*DATASET EXCERPTS*:
⟨

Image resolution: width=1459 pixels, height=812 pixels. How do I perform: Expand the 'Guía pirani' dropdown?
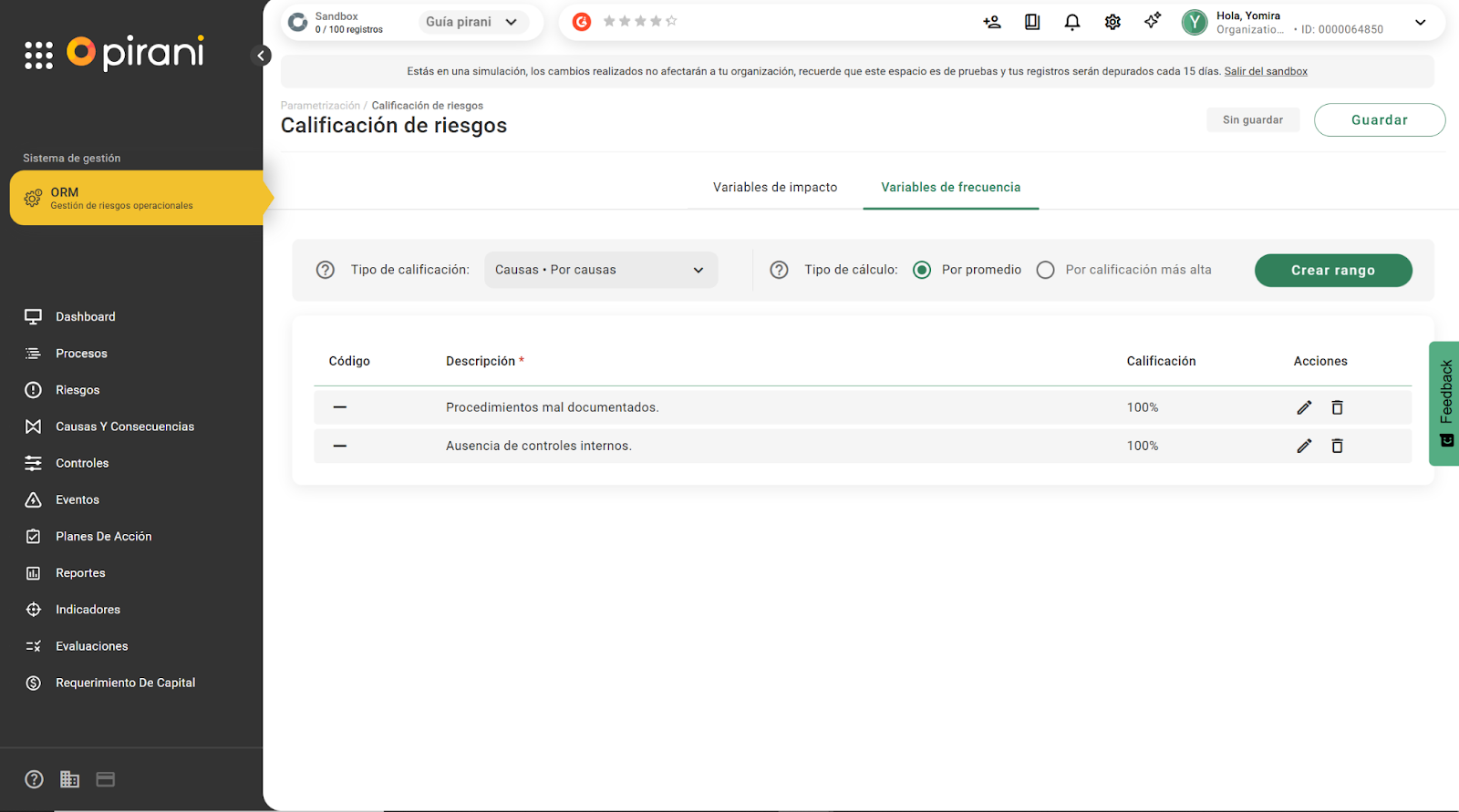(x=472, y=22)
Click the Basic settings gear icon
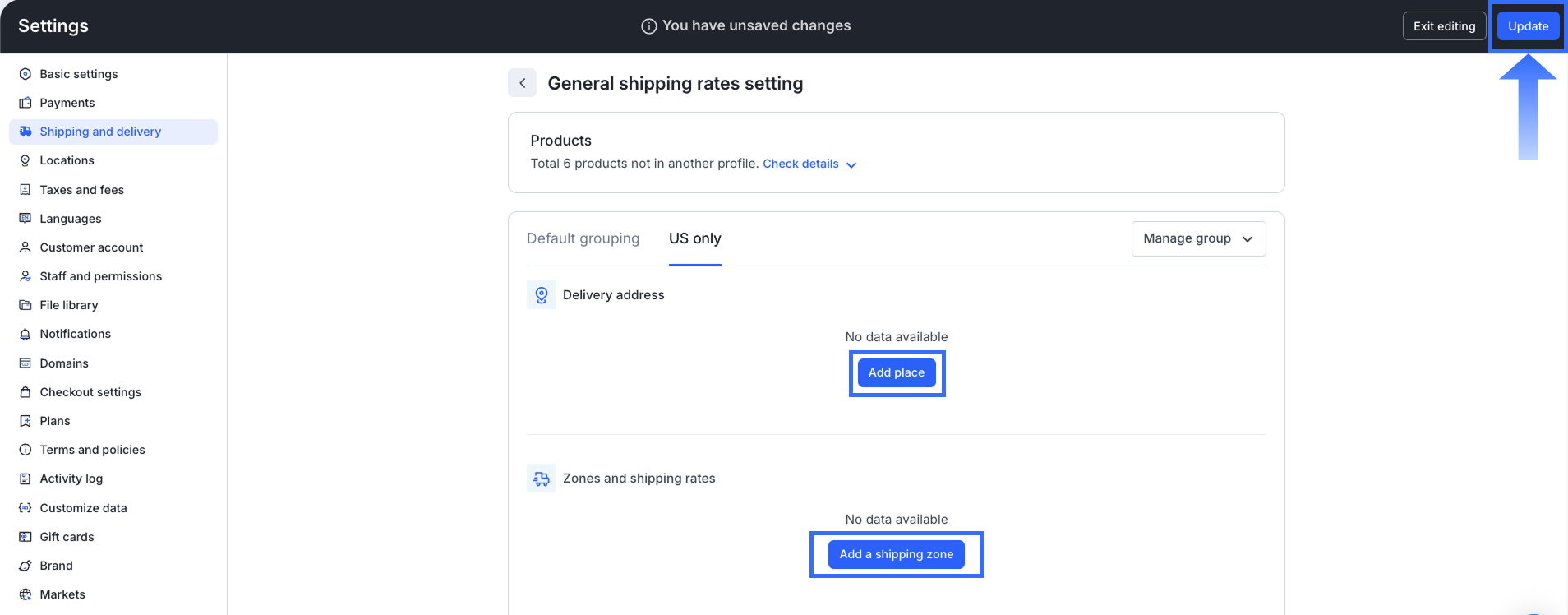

⟩
⟨

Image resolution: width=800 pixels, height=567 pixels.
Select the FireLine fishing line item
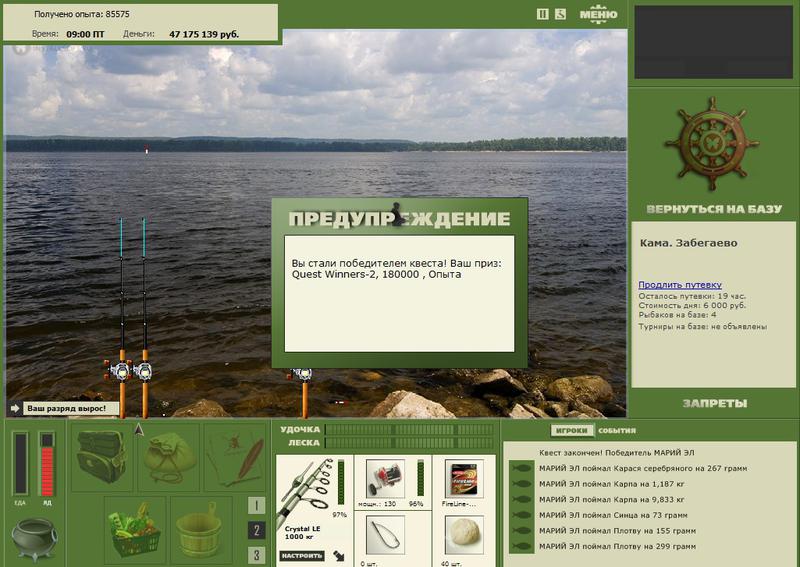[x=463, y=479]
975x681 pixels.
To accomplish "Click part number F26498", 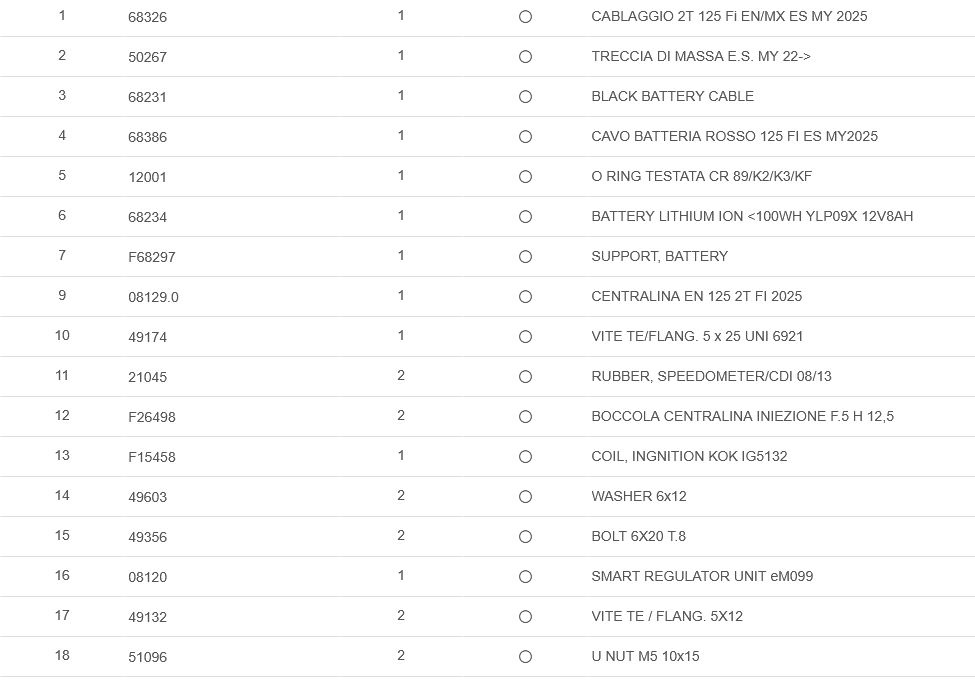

⟩
⟨

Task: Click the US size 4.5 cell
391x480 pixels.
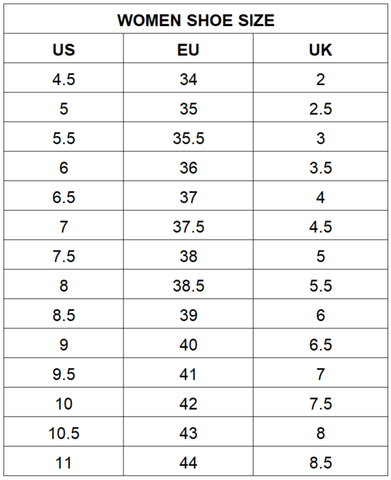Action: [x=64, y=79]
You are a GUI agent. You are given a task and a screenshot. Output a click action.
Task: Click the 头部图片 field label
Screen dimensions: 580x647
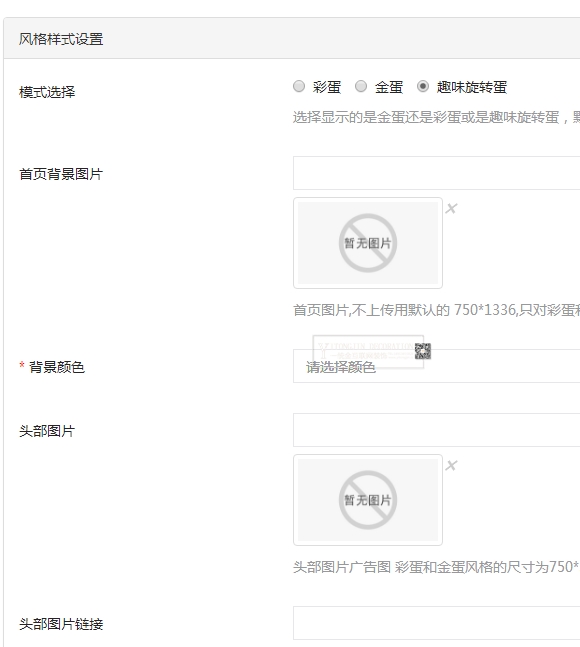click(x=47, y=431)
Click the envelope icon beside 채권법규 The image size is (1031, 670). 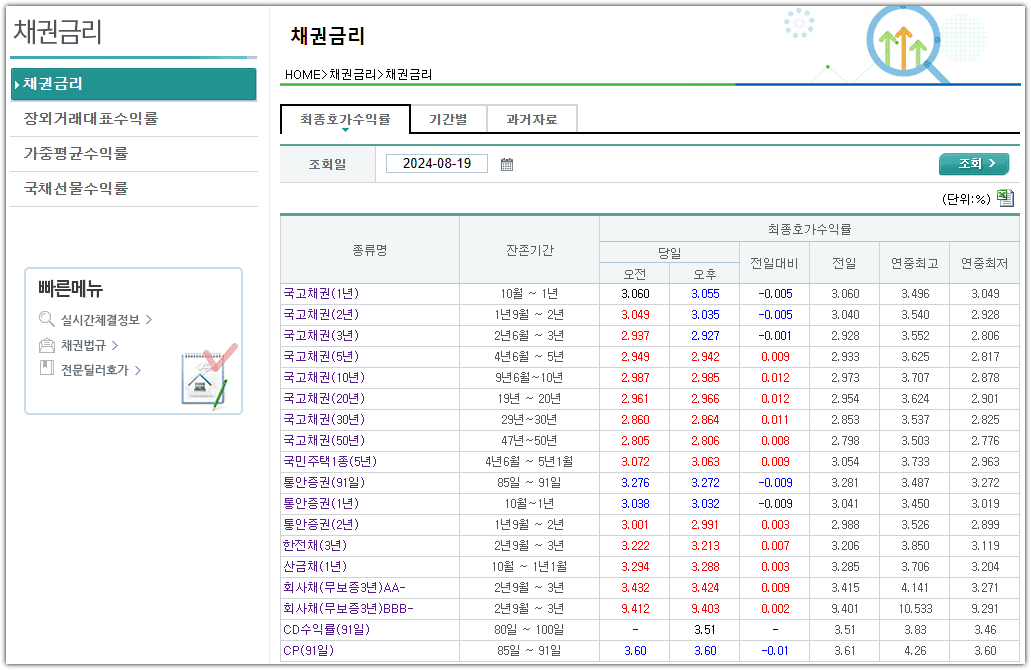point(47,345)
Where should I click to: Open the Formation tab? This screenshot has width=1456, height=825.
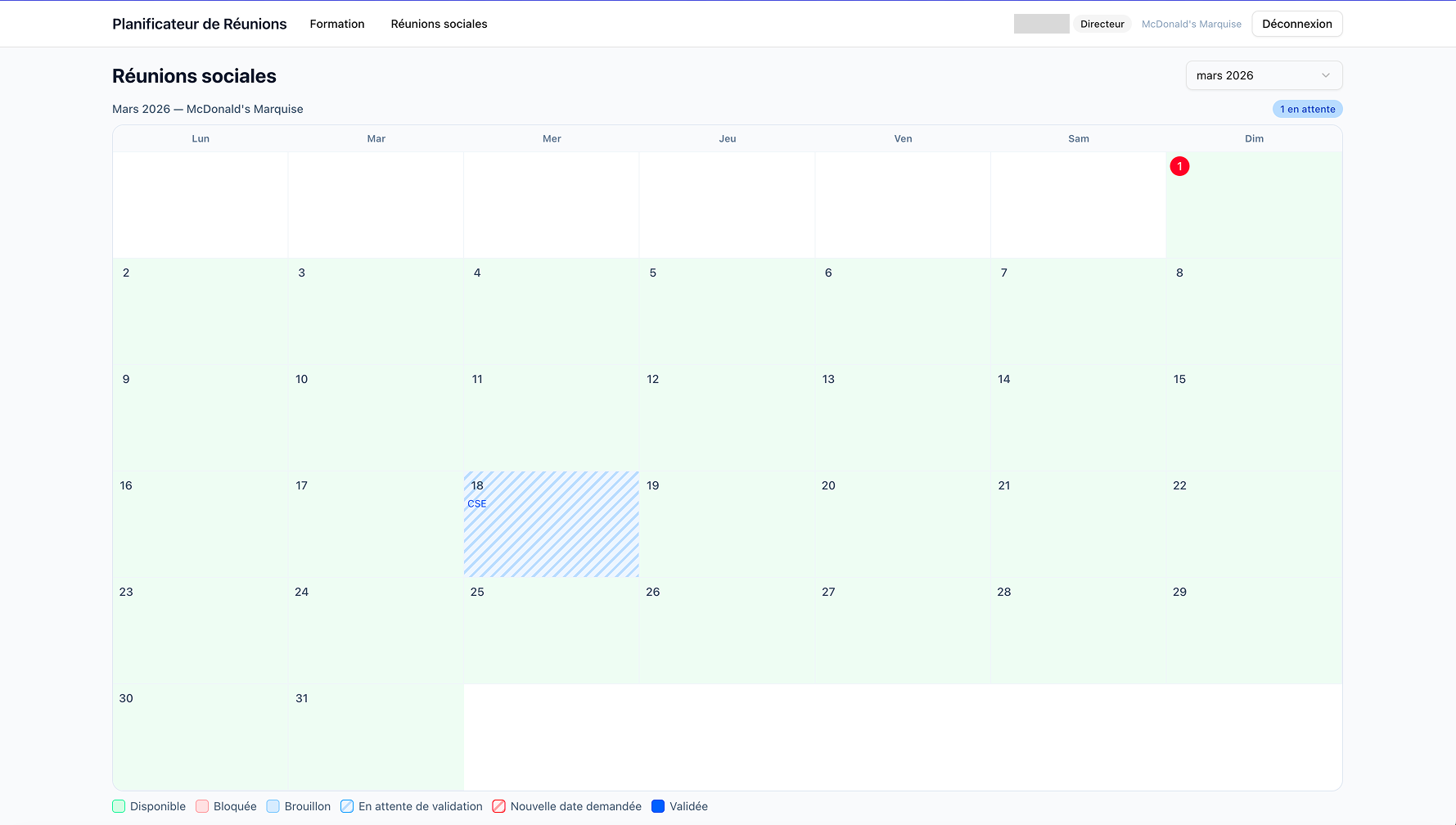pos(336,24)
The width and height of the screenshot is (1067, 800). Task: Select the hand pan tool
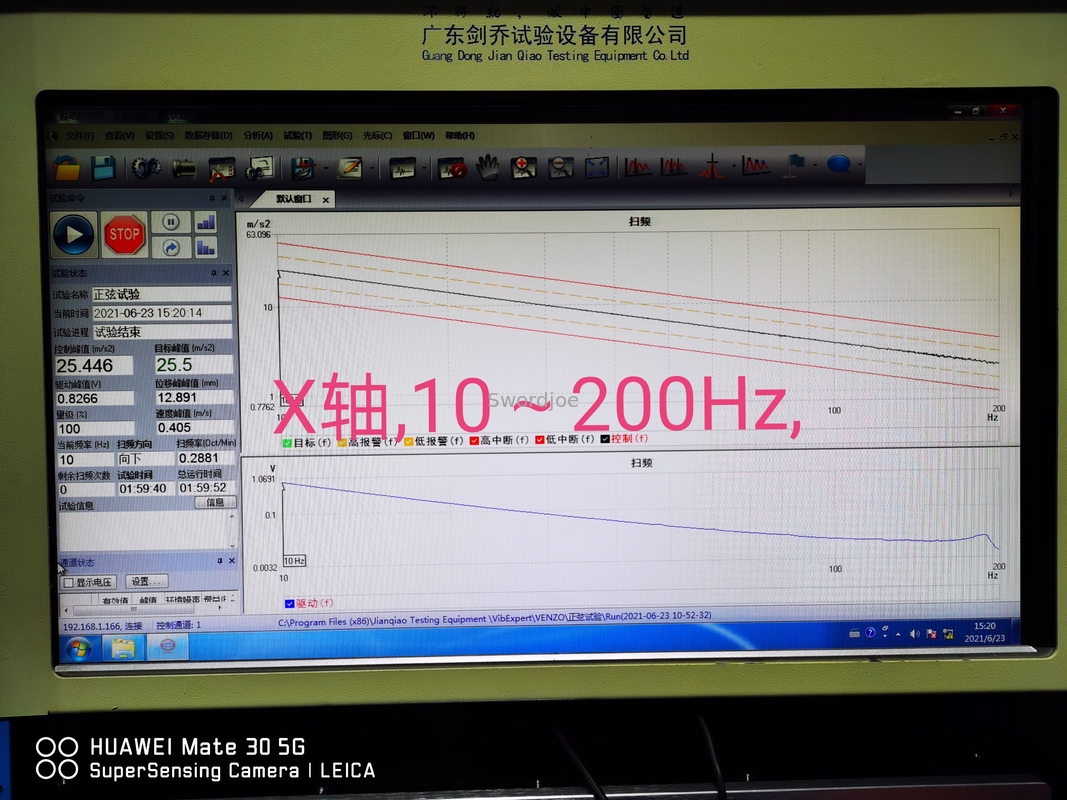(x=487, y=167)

⟩

*WHAT THE EXERCISE ASKS*:
Going back to the data above, write out everything from the line with "Image resolution: width=1459" down to the line with "Click the Basic settings gear icon", both included, leaving every picture out.

*SOLVED EXERCISE*:
Image resolution: width=1459 pixels, height=812 pixels. How do I perform: Expand the 'Guía pirani' dropdown?
(x=472, y=22)
Click the Basic settings gear icon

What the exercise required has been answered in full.